Pixel coordinate grounding data
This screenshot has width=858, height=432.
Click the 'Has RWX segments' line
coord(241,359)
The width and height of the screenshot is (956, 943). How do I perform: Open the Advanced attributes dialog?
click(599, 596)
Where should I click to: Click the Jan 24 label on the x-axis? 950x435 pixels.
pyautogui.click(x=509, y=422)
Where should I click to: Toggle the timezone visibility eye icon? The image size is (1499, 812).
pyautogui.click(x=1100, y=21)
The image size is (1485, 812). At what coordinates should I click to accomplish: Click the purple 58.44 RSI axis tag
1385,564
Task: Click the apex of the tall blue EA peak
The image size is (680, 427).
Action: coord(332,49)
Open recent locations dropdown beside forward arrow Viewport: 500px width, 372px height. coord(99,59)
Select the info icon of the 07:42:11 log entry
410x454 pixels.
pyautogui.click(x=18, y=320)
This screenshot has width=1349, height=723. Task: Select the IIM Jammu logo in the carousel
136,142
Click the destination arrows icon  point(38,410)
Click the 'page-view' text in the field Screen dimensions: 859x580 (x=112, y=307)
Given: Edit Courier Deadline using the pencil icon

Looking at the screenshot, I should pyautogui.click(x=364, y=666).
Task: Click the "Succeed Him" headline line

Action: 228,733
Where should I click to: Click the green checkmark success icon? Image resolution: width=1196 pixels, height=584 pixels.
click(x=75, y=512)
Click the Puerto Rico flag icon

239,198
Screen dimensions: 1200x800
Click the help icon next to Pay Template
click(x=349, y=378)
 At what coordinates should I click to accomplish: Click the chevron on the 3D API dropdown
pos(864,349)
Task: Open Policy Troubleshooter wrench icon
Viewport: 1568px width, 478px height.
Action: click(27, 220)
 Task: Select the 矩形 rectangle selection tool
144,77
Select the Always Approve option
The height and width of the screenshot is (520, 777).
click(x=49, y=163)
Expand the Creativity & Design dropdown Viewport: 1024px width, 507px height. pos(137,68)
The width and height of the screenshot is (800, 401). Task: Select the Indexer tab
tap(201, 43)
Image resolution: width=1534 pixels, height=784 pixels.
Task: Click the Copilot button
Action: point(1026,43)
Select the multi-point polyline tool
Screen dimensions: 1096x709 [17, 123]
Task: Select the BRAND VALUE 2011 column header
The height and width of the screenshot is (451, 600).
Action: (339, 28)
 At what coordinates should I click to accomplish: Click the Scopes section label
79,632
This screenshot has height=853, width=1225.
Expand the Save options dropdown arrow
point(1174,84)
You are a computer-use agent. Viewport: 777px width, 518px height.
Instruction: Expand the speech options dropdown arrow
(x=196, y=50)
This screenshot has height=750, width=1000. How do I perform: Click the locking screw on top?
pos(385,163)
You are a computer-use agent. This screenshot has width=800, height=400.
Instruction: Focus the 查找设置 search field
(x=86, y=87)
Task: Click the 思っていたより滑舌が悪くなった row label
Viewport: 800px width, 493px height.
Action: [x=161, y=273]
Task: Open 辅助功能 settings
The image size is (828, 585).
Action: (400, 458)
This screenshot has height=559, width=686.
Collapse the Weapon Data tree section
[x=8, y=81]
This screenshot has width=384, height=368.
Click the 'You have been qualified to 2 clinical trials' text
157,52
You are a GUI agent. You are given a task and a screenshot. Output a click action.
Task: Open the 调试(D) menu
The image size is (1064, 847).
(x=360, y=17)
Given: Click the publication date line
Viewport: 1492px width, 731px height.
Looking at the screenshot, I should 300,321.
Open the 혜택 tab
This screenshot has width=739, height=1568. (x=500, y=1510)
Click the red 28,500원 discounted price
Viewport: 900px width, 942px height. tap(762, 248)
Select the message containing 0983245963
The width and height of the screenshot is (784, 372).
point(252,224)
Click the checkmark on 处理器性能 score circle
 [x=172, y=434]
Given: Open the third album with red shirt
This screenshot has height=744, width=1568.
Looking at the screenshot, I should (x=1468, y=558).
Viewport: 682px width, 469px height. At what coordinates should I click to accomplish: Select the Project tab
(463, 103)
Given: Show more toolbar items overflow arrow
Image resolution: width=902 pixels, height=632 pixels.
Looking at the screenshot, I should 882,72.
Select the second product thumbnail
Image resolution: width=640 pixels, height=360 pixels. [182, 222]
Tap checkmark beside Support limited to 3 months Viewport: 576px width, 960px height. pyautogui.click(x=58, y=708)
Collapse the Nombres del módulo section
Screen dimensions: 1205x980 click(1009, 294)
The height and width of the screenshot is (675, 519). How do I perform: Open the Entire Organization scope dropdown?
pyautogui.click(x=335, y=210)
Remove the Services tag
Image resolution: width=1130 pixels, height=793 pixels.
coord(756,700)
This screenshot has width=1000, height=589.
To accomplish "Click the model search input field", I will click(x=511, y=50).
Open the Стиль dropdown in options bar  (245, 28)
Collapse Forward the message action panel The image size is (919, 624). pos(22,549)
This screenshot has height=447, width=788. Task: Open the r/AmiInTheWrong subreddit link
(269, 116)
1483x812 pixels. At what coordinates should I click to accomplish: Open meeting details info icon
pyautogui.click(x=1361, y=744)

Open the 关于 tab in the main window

* _EXERCISE BRIEF_
Please return the records above in their exact form.

* _SOLUTION_
This screenshot has width=858, height=432.
Click the 'Has RWX segments' line
coord(241,359)
The width and height of the screenshot is (956, 943). How do I perform: Open the Advanced attributes dialog?
click(599, 596)
Where should I click to: Click the Jan 24 label on the x-axis? 950x435 pixels.
pyautogui.click(x=509, y=422)
Where should I click to: Toggle the timezone visibility eye icon? The image size is (1499, 812).
pyautogui.click(x=1100, y=21)
The image size is (1485, 812). At what coordinates should I click to accomplish: Click the purple 58.44 RSI axis tag
1385,564
Task: Click the apex of the tall blue EA peak
The image size is (680, 427).
Action: coord(332,49)
Open recent locations dropdown beside forward arrow Viewport: 500px width, 372px height. coord(99,59)
Select the info icon of the 07:42:11 log entry
410x454 pixels.
pyautogui.click(x=18, y=320)
This screenshot has width=1349, height=723. Task: Select the IIM Jammu logo in the carousel
136,142
Click the destination arrows icon  point(38,410)
Click the 'page-view' text in the field Screen dimensions: 859x580 (x=112, y=307)
Given: Edit Courier Deadline using the pencil icon

Looking at the screenshot, I should pyautogui.click(x=364, y=666).
Task: Click the "Succeed Him" headline line

Action: 228,733
Where should I click to: Click the green checkmark success icon? Image resolution: width=1196 pixels, height=584 pixels.
click(x=75, y=512)
Click the Puerto Rico flag icon

239,198
Screen dimensions: 1200x800
Click the help icon next to Pay Template
click(x=349, y=378)
 At what coordinates should I click to accomplish: Click the chevron on the 3D API dropdown
pos(864,349)
Task: Open Policy Troubleshooter wrench icon
Viewport: 1568px width, 478px height.
Action: click(27, 220)
 Task: Select the 矩形 rectangle selection tool
144,77
Select the Always Approve option
The height and width of the screenshot is (520, 777).
click(x=49, y=163)
Expand the Creativity & Design dropdown Viewport: 1024px width, 507px height. pos(137,68)
The width and height of the screenshot is (800, 401). Task: Select the Indexer tab
tap(201, 43)
Image resolution: width=1534 pixels, height=784 pixels.
Task: Click the Copilot button
Action: point(1026,43)
Select the multi-point polyline tool
Screen dimensions: 1096x709 [17, 123]
Task: Select the BRAND VALUE 2011 column header
The height and width of the screenshot is (451, 600).
Action: (339, 28)
 At what coordinates should I click to accomplish: Click the Scopes section label
79,632
This screenshot has height=853, width=1225.
Expand the Save options dropdown arrow
point(1174,84)
You are a computer-use agent. Viewport: 777px width, 518px height.
Instruction: Expand the speech options dropdown arrow
(x=196, y=50)
This screenshot has height=750, width=1000. How do I perform: Click the locking screw on top?
pos(385,163)
You are a computer-use agent. This screenshot has width=800, height=400.
Instruction: Focus the 查找设置 search field
(x=86, y=87)
Task: Click the 思っていたより滑舌が悪くなった row label
Viewport: 800px width, 493px height.
Action: [x=161, y=273]
Task: Open 辅助功能 settings
The image size is (828, 585).
Action: (400, 458)
This screenshot has height=559, width=686.
Collapse the Weapon Data tree section
[x=8, y=81]
This screenshot has width=384, height=368.
Click the 'You have been qualified to 2 clinical trials' text
157,52
You are a GUI agent. You are given a task and a screenshot. Output a click action.
Task: Open the 调试(D) menu
The image size is (1064, 847).
(x=360, y=17)
Given: Click the publication date line
Viewport: 1492px width, 731px height.
Looking at the screenshot, I should 300,321.
Open the 혜택 tab
This screenshot has width=739, height=1568. (x=500, y=1510)
Click the red 28,500원 discounted price
Viewport: 900px width, 942px height. tap(762, 248)
Select the message containing 0983245963
The width and height of the screenshot is (784, 372).
point(252,224)
Click the checkmark on 处理器性能 score circle
 [x=172, y=434]
Given: Open the third album with red shirt
This screenshot has height=744, width=1568.
Looking at the screenshot, I should (x=1468, y=558).
Viewport: 682px width, 469px height. At what coordinates should I click to accomplish: Select the Project tab
(463, 103)
Given: Show more toolbar items overflow arrow
Image resolution: width=902 pixels, height=632 pixels.
Looking at the screenshot, I should 882,72.
Select the second product thumbnail
Image resolution: width=640 pixels, height=360 pixels. [182, 222]
Tap checkmark beside Support limited to 3 months Viewport: 576px width, 960px height. pyautogui.click(x=58, y=708)
Collapse the Nombres del módulo section
Screen dimensions: 1205x980 click(1009, 294)
The height and width of the screenshot is (675, 519). How do I perform: Open the Entire Organization scope dropdown?
pyautogui.click(x=335, y=210)
Remove the Services tag
Image resolution: width=1130 pixels, height=793 pixels.
coord(756,700)
This screenshot has width=1000, height=589.
To accomplish "Click the model search input field", I will click(x=511, y=50).
Open the Стиль dropdown in options bar  (245, 28)
Collapse Forward the message action panel The image size is (919, 624). pos(22,549)
This screenshot has height=447, width=788. Task: Open the r/AmiInTheWrong subreddit link
(269, 116)
1483x812 pixels. At what coordinates should I click to accomplish: Open meeting details info icon
pyautogui.click(x=1361, y=744)

Open the 关于 tab in the main window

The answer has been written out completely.